Laicidad y laicismo

Cada vez que meditamos sobre estos conceptos, hay opiniones encontradas. Una vez más se comprueba tal situación, cuando leemos la carta que el pbro. Francisco Javier Astaburuaga publicó en esta sección el 17 de septiembre. Dice él que “el laicismo significa una hostilidad e indiferencia contra la religión”. Difiero absolutamente con esa definición. El laicismo no es opuesto ni contrario, ni hostil, ni indiferente; no es ateo, ni teista, ni deista, ni panteista ni agnóstico. El laicismo estima que el problema de la divinidad, fundamento de las religiones, debe resolverlo cada persona y debe ser respetado ante cualquier conclusión. Cuando se enfrenta este tema en diálogos de esta naturaleza y se encuentra con personas que tienen al respecto otras ideas, uno no tiene cómo responderle ante aseveraciones como ésta: “cómo podemos esperar la misericordia de Dios, si Él no la tuvo con su propio hijo”. El que Dios exista no depende de que algunos crean o no en Él.

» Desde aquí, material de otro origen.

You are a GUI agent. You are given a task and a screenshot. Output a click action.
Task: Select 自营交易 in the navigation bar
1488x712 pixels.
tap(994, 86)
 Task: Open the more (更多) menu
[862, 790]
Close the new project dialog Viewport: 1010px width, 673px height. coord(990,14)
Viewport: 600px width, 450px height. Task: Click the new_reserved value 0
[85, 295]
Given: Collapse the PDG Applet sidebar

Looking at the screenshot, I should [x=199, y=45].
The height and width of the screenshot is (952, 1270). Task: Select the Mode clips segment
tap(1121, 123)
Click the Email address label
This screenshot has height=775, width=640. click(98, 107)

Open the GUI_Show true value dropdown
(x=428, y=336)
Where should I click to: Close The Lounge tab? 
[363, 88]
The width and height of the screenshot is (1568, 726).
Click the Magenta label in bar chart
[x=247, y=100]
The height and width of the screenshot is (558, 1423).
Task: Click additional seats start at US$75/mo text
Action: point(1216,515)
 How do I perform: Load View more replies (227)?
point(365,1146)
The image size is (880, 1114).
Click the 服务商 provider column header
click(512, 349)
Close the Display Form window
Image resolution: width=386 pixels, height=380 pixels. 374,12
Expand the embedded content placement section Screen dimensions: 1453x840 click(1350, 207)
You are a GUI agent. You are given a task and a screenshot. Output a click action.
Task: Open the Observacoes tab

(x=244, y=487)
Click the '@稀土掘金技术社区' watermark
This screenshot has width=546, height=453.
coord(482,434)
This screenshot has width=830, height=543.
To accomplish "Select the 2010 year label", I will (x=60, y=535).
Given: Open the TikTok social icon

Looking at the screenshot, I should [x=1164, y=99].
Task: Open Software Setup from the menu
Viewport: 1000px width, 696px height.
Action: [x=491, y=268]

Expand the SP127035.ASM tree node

En otro párrafo de su carta, su autor estima que “la laicidad del Estado no debe confundirse con el laicismo, que es incompatible con la libertad religiosa”. El Diccionario de la Real Academia Española define el laicismo como doctrina que defiende la independencia del hombre o de la sociedad y más particularmente del Estado de toda influencia eclesiástica o religiosa, afirmación que los laicos aceptamos como una exigencia del Estado.
El Estado y la Iglesia son entidades separadas por la diferencia de sus tareas. El Estado debe garantizar, mediante su ordenamiento jurídico, la convivencia pacífica entre los ciudadanos. Puesto que el Estado es laico y no confesional, su norma no debe coincidir con los conceptos específicos de ninguna religión.